== Questions to answer ==
[a] List every word or phrase enclosed in double quotation marks in the political commentary.
[b] Extend the political commentary with a few sentences that pick up right after its final one.

== Document extract ==
[Start of section]
This is not just about Bernie. Remember Occupy Wall Street? Remember the "Ready for Warren" campaign? A lot of us have been looking for another option for a while now. For a lot of us, the state of the world and Citizens United have combined to tip the scale from that delicate balance where it seems just worth it to you to vote for a party that you don't like. If Hillary is the nominee, I honestly don't know what I'll do--but please recognize that it's not because I'm childish and it's not because I'm unrealistic or stupid. You can think of me as a values voter (and I can't believe I'm comparing myself to an anti-abortion activist, but I am). It hurts me. When I hear about how activists get killed in Honduras while we fund the security forces that kill them because Hillary Clinton installed a "pro-business" government by supporting a coup, it hurts me. When I hear Hillary Clinton talking about the Israel situation as though Palestinian lives weren't human lives, it hurts me. When I hear that Congress cut food stamps again (but not by "that" much?), when I hear Hillary brushing off a Black Lives Matter protester by saying to her audience, "And now let's get back to the issues," it hurts me. Just as much, perhaps, as the occurrence of abortions bothers the people who consider themselves "pro-life." I wake up in the morning and I can't believe I live in a country where those things are OK.
[End of section]
Saved entries:
[Start of section]
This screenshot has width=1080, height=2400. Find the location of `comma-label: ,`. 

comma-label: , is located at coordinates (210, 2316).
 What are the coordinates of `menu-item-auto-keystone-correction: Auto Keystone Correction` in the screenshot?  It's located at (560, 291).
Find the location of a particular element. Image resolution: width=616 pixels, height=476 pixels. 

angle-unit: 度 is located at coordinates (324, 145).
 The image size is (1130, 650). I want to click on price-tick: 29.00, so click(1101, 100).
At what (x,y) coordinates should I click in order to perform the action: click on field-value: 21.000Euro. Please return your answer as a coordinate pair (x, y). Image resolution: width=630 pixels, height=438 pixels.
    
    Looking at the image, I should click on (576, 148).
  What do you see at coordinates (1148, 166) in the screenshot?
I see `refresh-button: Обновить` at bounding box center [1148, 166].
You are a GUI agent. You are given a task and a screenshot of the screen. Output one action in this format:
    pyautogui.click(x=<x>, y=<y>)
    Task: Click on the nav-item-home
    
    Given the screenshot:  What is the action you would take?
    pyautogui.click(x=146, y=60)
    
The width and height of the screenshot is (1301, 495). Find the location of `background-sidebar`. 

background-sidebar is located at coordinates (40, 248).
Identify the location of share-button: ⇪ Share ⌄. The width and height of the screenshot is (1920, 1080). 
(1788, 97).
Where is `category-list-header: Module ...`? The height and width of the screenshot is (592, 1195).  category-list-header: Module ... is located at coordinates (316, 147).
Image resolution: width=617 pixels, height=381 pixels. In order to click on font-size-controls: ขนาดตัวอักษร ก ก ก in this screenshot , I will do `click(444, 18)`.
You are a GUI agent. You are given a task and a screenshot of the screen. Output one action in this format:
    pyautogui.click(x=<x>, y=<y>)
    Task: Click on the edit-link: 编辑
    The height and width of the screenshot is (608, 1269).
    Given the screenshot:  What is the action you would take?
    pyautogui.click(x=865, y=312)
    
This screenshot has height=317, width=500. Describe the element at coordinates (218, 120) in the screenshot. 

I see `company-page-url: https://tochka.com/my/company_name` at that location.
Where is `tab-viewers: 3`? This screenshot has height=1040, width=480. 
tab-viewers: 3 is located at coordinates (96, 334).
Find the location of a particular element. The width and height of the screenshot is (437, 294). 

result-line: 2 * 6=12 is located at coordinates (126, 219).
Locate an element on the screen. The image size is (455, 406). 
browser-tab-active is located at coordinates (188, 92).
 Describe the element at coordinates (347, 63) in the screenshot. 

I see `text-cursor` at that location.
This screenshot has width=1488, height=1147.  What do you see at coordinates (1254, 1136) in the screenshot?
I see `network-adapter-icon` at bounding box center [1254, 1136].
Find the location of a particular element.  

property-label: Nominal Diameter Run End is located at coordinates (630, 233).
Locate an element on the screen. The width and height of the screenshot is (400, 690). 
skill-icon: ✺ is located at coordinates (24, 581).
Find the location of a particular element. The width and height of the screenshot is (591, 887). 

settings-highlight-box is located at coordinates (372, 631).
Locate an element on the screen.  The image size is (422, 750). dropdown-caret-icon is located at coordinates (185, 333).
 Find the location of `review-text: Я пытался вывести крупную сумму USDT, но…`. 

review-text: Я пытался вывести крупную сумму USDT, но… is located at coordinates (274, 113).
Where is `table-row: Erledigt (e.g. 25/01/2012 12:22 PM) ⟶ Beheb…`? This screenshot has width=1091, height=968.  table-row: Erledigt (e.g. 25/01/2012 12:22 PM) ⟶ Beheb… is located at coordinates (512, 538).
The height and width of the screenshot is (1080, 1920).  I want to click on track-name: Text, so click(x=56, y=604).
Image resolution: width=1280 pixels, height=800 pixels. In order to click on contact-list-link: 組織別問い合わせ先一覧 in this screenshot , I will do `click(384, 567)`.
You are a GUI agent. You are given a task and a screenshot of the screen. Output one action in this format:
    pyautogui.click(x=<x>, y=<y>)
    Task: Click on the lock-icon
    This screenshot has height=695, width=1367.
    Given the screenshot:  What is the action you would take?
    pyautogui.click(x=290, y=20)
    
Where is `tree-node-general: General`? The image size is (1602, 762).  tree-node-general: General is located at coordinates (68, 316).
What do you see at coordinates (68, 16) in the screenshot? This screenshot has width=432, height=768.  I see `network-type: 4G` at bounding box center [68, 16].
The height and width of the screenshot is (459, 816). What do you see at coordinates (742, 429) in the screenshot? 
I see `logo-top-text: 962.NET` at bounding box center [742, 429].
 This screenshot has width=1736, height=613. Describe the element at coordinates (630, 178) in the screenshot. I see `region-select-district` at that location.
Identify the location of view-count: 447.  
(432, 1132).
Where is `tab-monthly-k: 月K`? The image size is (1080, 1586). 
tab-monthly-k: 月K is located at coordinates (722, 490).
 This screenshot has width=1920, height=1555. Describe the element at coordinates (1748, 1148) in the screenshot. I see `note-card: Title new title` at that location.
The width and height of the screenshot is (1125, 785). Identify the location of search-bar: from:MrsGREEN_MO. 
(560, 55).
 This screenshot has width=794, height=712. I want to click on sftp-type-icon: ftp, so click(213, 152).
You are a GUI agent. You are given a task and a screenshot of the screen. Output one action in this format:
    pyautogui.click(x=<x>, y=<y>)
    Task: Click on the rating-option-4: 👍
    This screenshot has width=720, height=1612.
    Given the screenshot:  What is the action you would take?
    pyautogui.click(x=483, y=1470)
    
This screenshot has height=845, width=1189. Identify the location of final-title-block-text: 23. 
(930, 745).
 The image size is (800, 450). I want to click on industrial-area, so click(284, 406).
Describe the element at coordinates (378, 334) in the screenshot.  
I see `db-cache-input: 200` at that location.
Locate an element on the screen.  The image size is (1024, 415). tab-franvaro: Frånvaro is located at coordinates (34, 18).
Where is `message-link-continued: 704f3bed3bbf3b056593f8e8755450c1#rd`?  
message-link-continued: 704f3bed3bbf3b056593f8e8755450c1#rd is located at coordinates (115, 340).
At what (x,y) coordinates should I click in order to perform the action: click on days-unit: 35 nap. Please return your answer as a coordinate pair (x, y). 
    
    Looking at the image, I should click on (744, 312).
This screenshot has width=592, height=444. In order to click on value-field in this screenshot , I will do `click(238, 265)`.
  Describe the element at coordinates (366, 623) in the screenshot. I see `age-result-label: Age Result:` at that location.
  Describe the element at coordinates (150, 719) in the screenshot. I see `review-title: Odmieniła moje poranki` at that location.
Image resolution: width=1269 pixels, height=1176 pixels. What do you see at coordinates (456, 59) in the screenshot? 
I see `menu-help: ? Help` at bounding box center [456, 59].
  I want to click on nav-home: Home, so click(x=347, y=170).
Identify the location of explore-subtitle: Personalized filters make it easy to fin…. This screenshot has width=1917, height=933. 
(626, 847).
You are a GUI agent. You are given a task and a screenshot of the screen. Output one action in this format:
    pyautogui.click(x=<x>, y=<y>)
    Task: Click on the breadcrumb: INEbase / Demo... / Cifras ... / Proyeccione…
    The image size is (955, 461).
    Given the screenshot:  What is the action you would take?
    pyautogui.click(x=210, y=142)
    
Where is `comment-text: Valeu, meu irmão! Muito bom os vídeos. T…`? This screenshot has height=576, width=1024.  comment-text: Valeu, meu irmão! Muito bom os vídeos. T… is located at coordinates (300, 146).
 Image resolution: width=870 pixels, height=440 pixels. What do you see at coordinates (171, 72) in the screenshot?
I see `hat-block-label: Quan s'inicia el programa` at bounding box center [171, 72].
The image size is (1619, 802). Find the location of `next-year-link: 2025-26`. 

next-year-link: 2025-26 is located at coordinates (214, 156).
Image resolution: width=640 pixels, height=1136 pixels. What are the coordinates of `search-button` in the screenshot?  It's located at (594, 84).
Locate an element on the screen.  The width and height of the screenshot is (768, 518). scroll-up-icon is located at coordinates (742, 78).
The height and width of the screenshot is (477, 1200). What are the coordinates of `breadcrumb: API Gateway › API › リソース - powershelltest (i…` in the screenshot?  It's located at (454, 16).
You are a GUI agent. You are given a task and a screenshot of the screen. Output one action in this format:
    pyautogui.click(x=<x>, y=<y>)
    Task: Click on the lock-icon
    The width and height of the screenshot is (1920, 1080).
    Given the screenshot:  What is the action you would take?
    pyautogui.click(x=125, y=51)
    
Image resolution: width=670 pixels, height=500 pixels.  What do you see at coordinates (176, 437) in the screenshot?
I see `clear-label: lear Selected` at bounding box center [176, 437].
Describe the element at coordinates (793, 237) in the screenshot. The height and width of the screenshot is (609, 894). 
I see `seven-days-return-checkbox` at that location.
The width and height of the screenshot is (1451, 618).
[End of section]
== List of answers ==
[a] "Ready for Warren", "pro-business", "that", "And now let's get back to the issues", "pro-life"

[b]
I have never heard anyone, no matter how pro-choice they are, say that someone who is anti-abortion should support someone who wants to expand access to abortion. I have never heard anyone saying that such a voter is childish for not voting that way. I have progressive beliefs. They are not religious. They may not match yours. And you can certainly disagree with them and tell me so. But please don't tell me that I'm being immature by acting in accordance with them when I have the chance. It's not particularly likely to bag Hillary my vote (and yes, I know all about Donald Trump, again, I am not actually uninformed-although given that Bernie outpolls Hillary against him in every poll I've seen, I'm not sure why everyone's acting like she's our only hope against Trump)--all it does is intensify a growing feeling that voting for the Democratic Party is voting for results I don't want and can't support. Contrary to all that talk about getting things done and pragmatism, the things I want done have not been happening--in fact, things are getting worse. I want things to get better. I want to act politically in accordance with a belief that it's not impossible that they could, even if it takes a while.